◆ Brano fornito
____________
Alla villa è già arrivato anche Hugo Strahm, intellettuale e amico della famiglia con il quale Clara inizia ad intessere una conoscenza intellettuale che sorprende enetrambi. Non c’è romance, sia ben inteso: c’è tensione umana. Una cosa magnifica e rarissima.
Un cimelio di famiglia, una spada d’oro e pietre preziose che salverebbe gli Alber dalla caduta economica definitiva, viene trafugata e ogni singolo membro della famiglia è un possibile colpevole, Clara compresa. Strahm si propone come detective. Inizia tutto: l’avventura, i giochi di specchi, le false piste, la partita a scacchi fra Clara e Hugo che poi… avete ben capito chi è.
Forse angeli e diavoli sono simili in questo senso. Intorno a loro si esprime la vera essenza di noi stessi. I primi non giudicheranno, gli altri possono capire.
____________
◆ Righe di dati
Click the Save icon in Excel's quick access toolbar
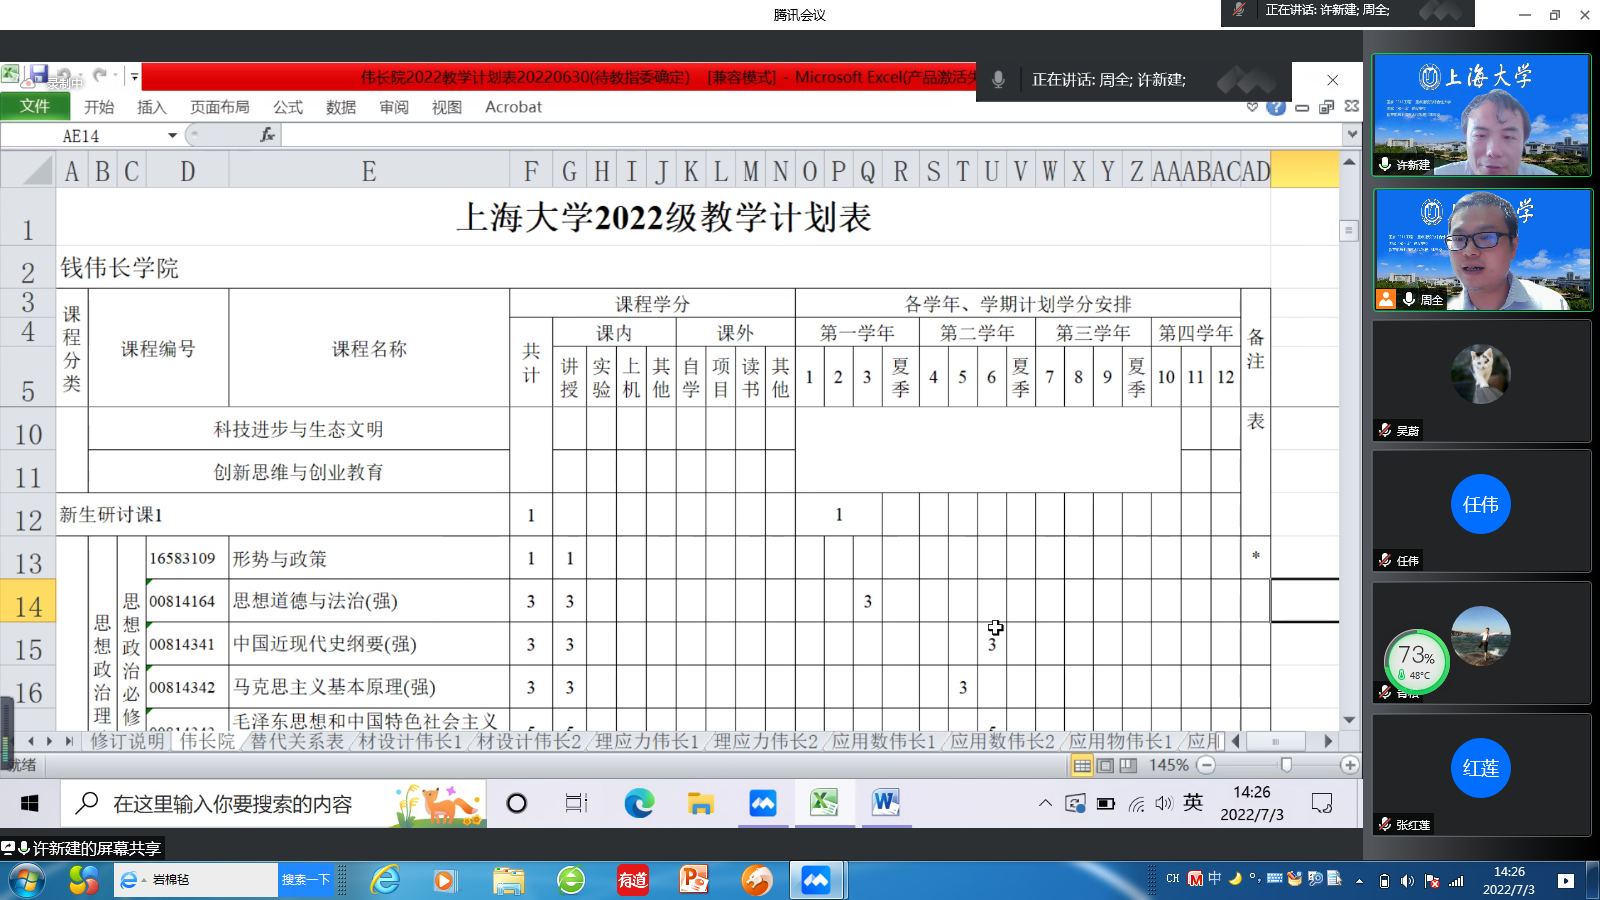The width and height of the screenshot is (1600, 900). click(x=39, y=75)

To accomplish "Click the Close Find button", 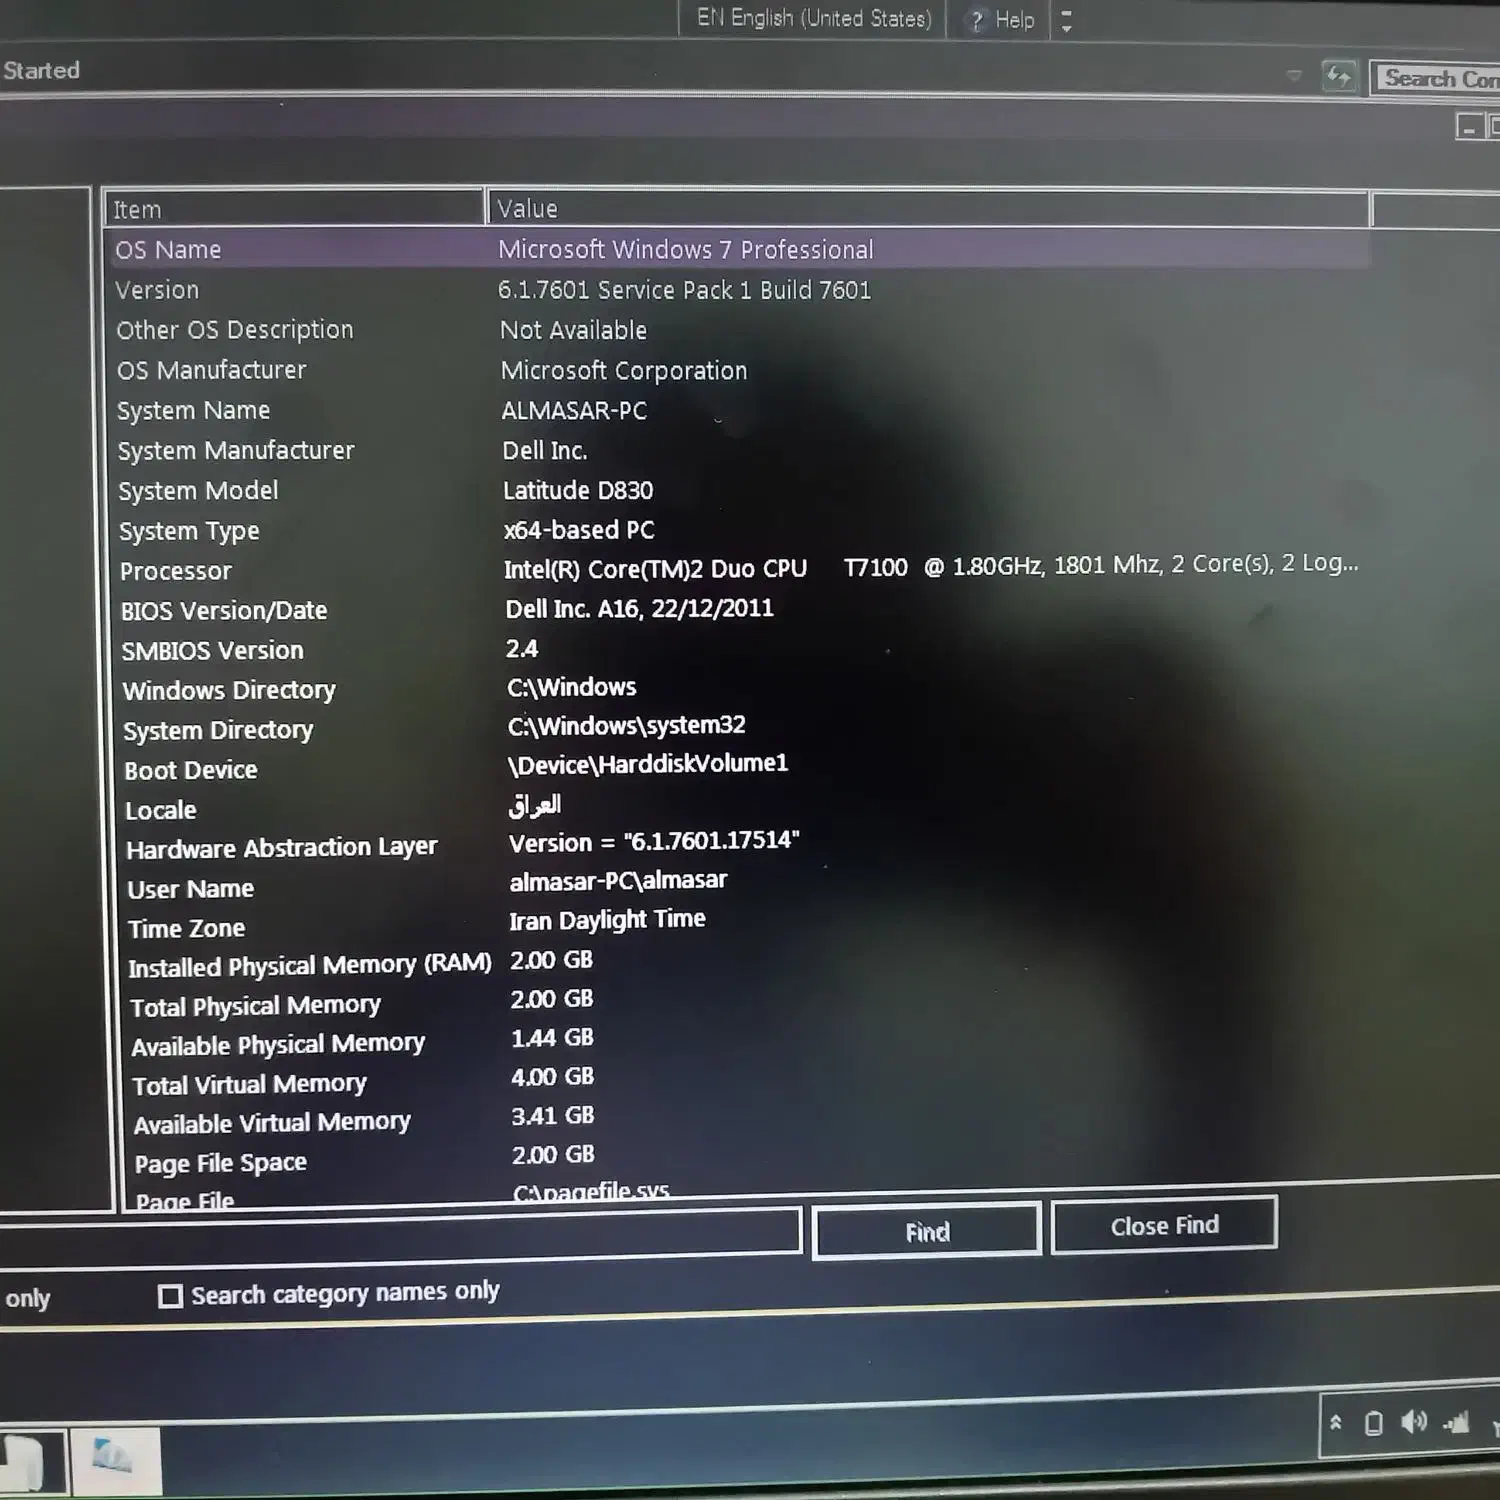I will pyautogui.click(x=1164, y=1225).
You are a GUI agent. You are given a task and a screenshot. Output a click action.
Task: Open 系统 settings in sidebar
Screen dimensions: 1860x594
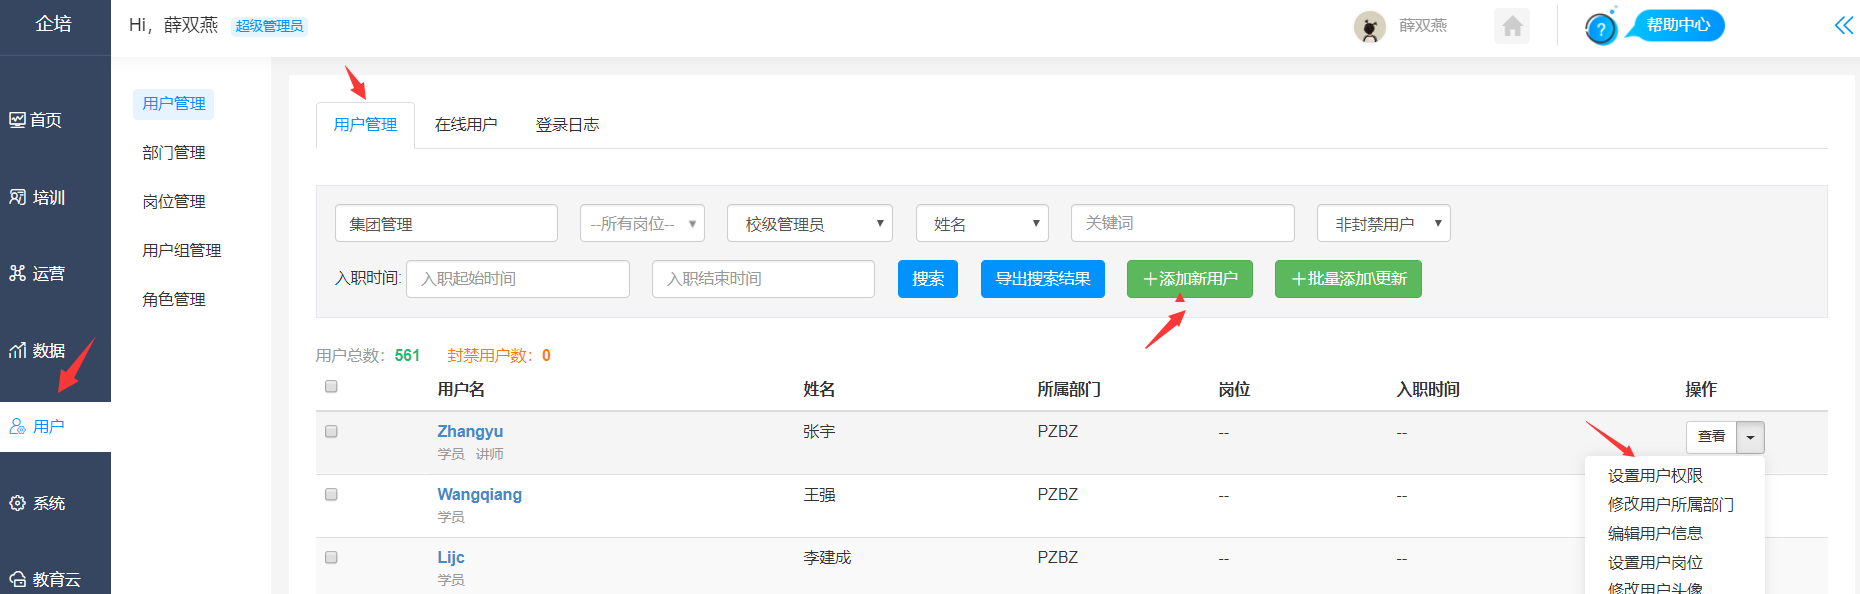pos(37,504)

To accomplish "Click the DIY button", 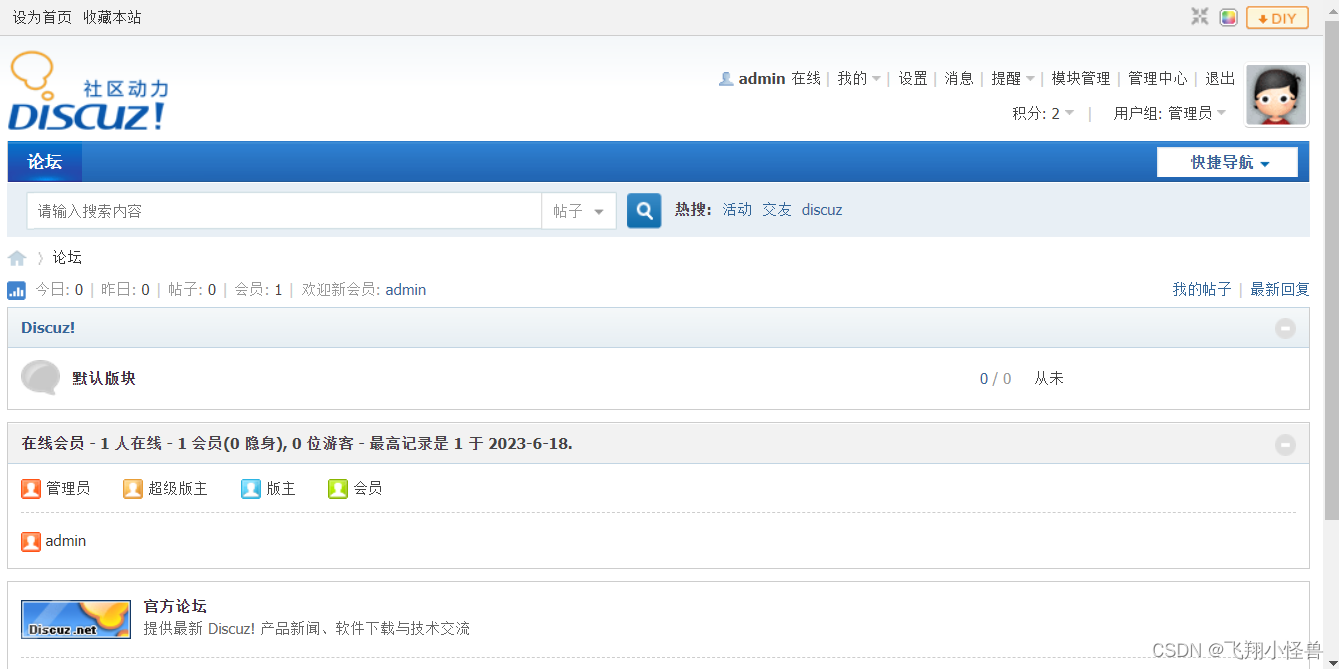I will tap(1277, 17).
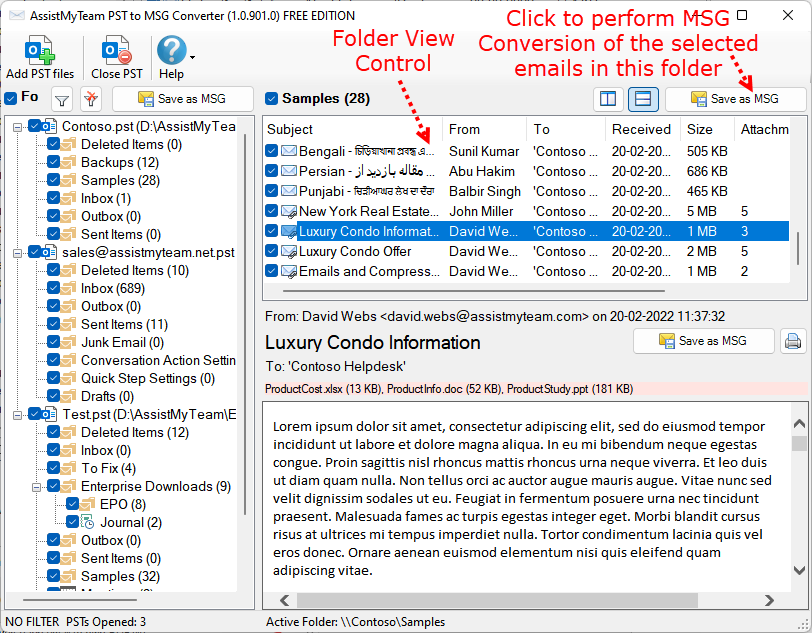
____________
Stampa senza modifiche la parte del brano fornito compresa tra "Un cimelio di" e "capito chi è.", estremi inclusi.

Un cimelio di famiglia, una spada d’oro e pietre preziose che salverebbe gli Alber dalla caduta economica definitiva, viene trafugata e ogni singolo membro della famiglia è un possibile colpevole, Clara compresa. Strahm si propone come detective. Inizia tutto: l’avventura, i giochi di specchi, le false piste, la partita a scacchi fra Clara e Hugo che poi… avete ben capito chi è.